It is becoming clear that Bank of Nova Scotia (BNS-T) is an outlier among Canada’s biggest banks, and not in a good way. The tricky question is whether this unfortunate status offers investors a bargain or more misery.
Scotiabank kicked off the fourth-quarter reporting season for the banks earlier this week on a sour note. Reported net income slid 34 per cent from the same period last year, provisions for credit losses – money set aside to cover loan defaults – surged by 53 per cent from the previous quarter, and expenses jumped 21 per cent over the same stretch.
Paul Holden, an analyst at CIBC Capital Markets, called it a “bad set of results,” and the stock fell 4.4 per cent on Tuesday.
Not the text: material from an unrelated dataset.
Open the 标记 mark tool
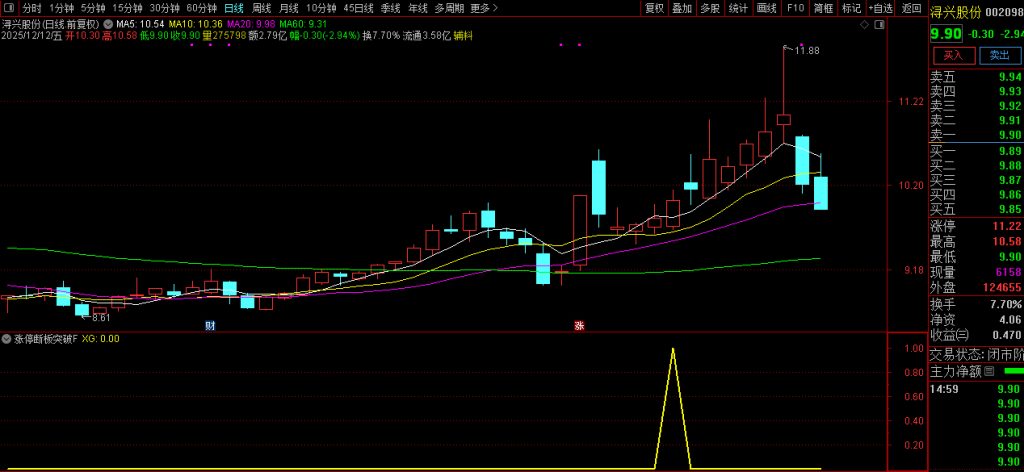The height and width of the screenshot is (472, 1024). click(x=850, y=7)
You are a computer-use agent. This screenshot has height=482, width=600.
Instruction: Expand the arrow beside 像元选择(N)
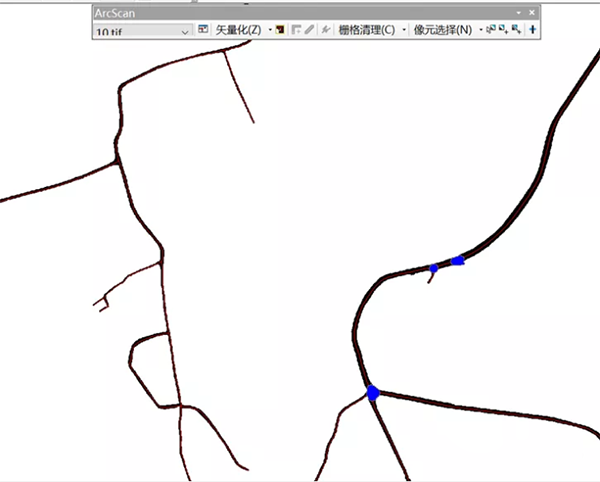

Royal Bank of Canada (RY-T) and Canadian Imperial Bank of Commerce (CM-T) beat analysts’ expectations with their financial results later in the week, providing some relief to the sector. But Scotiabank still stands out as a troubled stock.
Gabriel Dechaine, an analyst at National Bank of Canada, pointed out that Scotiabank’s payout ratio – the portion of its earnings that funds the quarterly dividend – could be above 60 per cent for some time, if management’s expectations for lacklustre profit growth in 2024 hold true.
Since the bank’s targeted payout ratio is between 40 per cent and 50 per cent, the elevated ratio could hold back dividend hikes for an extended period.
If that sounds dismal, the stock’s long-term trend is also unattractive. Over the past five years, Scotiabank’s share price has declined by more than 10 per cent, not including dividends, making it the only big bank stock that is down over this period. The performance trails the average for the Big Six banks by 34 percentage points.
The strategy of buying a bank stock that is trailing its peers has an intriguing long-term record of outperformance, as laggards tend to bounce back. But Scotiabank hasn’t delivered the rebound investors have been hoping for.
As a result, the stock is languishing with valuation metrics that are reflecting deep caution on the part of investors. A highlight: The dividend yield rose as high as 7.4 per cent this week as the shares fell. That is remarkably high for a big bank stock, especially given that the current average yield among Scotiabank’s five peers is just above 5 per cent.
Just as remarkable, there doesn’t appear to be a rush to take advantage of the high yield. Mr. Holden reiterated his “neutral” recommendation on the stock, which is a lukewarm assessment at best.
“Is now the time to be opportunistic and buy? It feels to us like that is jumping the gun,” Mr. Holden said in a note this week.
Canada’s banking sector has been struggling over the past 22 months as soaring inflation and rising interest rates have darkened the economic outlook.
On Thursday, Statistics Canada reported that Canada’s gross domestic product contracted by a surprising 1.1 per cent in the third quarter, at an annualized pace, reflecting the impact of higher interest rates on economic activity.
“Without the surge in government spending, the picture would be much bleaker. Indeed, without government support, domestic demand is contracting,” Matthieu Arseneau, deputy chief economist at National Bank Financial, said in a note.
For banks, which are essentially plays on economic activity, this isn’t good news.
Bank of Nova Scotia stands out with other challenges, too. Its expansion into international markets – notably, Mexico, Colombia, Peru and Chile – has been met with investor skepticism over growth prospects. Relatively new leadership at the bank, along with a new strategic plan coming on Dec. 13, mean that investors have little to chew on right now.
Nonetheless, there is a case for buying the stock, starting with the obvious: The high dividend yield, along with a low price-to-book ratio, point to a stock that has a lot of misery already priced in. That limits the downside risk and could lead to a rally at the first sign of operational improvement.
The economic backdrop could help too. Inflation has subsided, and economists expect that the Bank of Canada will cut interest rates next year, providing relief to indebted consumers and potentially spurring loan growth, especially if the economy avoids slipping into recession.
If the Federal Reserve also cuts rates next year, the value of the U.S. dollar next to other currencies could slip, providing some economic relief to developing markets where Scotiabank is active.
Of course, these conditions will probably help other Canadian banks, too. Perhaps Scotiabank’s greatest challenge is appealing to investors when the entire sector is out of favour but poised for a comeback.